Nella punta di questa matita

C’è il tuo destino, vedi, nella punta

Aguzza e fragile che scrive sul foglio

l’ombra di ogni frase e scrive

le mura cieche, l’attenuante e il soliloquio

il tuo destino è proprio qui, in questo

immobile trasloco, in questo impercettibile

sorriso che un uomo offre

al mondo prima di sparire.

 

Se nel corso dell’ultima opera De Angelis ricapitola, esponendoli, sovraesponendoli  in una nuova luce, definitiva, i suoi motivi, i suoi volti, il suo destino, il testo che chiude l’opera ne è un ulteriore compendio, in forma di Adagioepilogo (si è trattato di una narrazione, per non equivocare, irradiata dall’essenza stessa del fare poesia). Il ‘racconto’, la fabula, è già compiuto.

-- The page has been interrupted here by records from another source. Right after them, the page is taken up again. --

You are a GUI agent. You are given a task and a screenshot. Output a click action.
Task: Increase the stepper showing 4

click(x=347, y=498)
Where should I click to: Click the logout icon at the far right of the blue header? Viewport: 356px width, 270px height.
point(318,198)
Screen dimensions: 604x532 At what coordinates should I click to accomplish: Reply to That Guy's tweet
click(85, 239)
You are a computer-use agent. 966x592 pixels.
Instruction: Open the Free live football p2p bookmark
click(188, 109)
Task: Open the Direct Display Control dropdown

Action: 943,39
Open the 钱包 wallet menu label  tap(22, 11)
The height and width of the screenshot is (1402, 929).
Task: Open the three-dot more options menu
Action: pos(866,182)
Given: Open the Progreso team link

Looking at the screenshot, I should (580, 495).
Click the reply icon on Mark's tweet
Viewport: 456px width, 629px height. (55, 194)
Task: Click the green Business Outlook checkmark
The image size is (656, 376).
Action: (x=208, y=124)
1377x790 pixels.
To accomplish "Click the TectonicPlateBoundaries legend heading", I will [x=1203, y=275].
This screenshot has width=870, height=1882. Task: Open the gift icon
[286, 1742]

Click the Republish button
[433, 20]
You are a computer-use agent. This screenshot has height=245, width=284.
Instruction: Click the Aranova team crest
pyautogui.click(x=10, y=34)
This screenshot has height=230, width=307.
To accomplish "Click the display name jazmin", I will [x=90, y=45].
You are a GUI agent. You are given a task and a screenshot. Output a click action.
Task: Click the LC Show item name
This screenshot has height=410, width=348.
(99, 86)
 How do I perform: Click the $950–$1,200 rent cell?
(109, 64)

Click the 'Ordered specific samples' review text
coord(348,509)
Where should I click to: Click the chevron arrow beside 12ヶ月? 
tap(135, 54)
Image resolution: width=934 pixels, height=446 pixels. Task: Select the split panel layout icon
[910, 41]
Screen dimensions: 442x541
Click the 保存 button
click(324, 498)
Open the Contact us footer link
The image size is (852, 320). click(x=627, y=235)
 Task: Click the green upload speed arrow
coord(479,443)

Tutto, in qualche modo, si è compiuto e si è offerto all’oltre, nella metafisica senza Dio deangelisiana. “In questo luogo di corpi sedati / in questo luogo consacrato al rimpianto / si aggirano anime guaste e inattese / e noi camminiamo con loro verso la notte spoglia / camminiamo verso il punto saliente”; “Ora precipitiamo nella scintilla originale / ora si delinea il primogenito / viso smarrito in una folla di tulipani”. Ma nel finale, con un nuovo colpo da maestro, shakespeariano, viene nuovamente enunciata della poesia (non solo della sua) la suprema ambiguità, la suprema indecidibilità, tra tenebra e luce, amore e crudeltà; qualcosa che sempre dirà ancora “di noi che abbiamo ucciso la cosa più amata / e ora la tocchiamo, tracciamo per terra / un annuncio oscuro di linee / e parole, barlumi di volti e di città: un disegno / di salvezza, forse, o un’esecuzione”.